Combine Permutation Output¶

tarit.sh is run after each trait's Permutation step (with the column number as an argument) to compress perm_part.1_0.Rdat (or potentially multiple such files named according to "perm_part.1_*.Rdat") for the QTL step.

Sample execution: * ./tarit.sh 1, where "1" is the trait column number.

QTL Mapping Step¶

Again, the files below are for submitting the QTL calculations for one trait (in this case, trait 1).

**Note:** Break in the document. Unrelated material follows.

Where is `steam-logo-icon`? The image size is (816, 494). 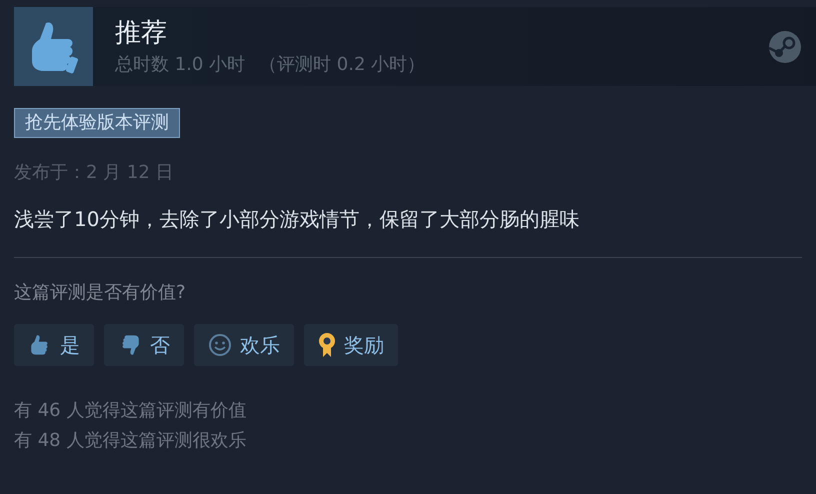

There are additional submit files to perform this step for the other traits.

Submit file:

qtl1.submit

In the submit file:

executable: runR.pl
arguments qtl_1 qtl.R 1
input: qtl.R, input.csv, RLIBS.tar.gz, perm_combined_1.tar.gz (created by tarit.sh)

Altogether, the job(s) created by this submit file will execute the command:

./runR.pl qtl_1 qtl.R 1

The arguments mean the following:

qtl_1: used by runR.pl to name its log / output / error files
qtl.R: which R script we want to run
1: trait column in input.csv, will also be used to name the output files

As output, this job will create:

a series of .log and .out files, named from the first argument (qtl_1).
several output files named for the trait argument 1: perm_combined_1.Rdat, perm_summary_1.txt, sim_geno_results_1.Rdat, qtl_1.Rdat, refined_qtl_summary_1.txt, refined qtl_1.Rdat, and fit_qtl_results_1.Rdat

Combine All Output¶

results_1.tar.gz is made by running taritall.sh (with the column number as an argument) after the QTL step for that trait finishes, where "1" reflects the trait column number in the output above.

Sample execution:

./taritall.sh 1, where "1" is the trait column number.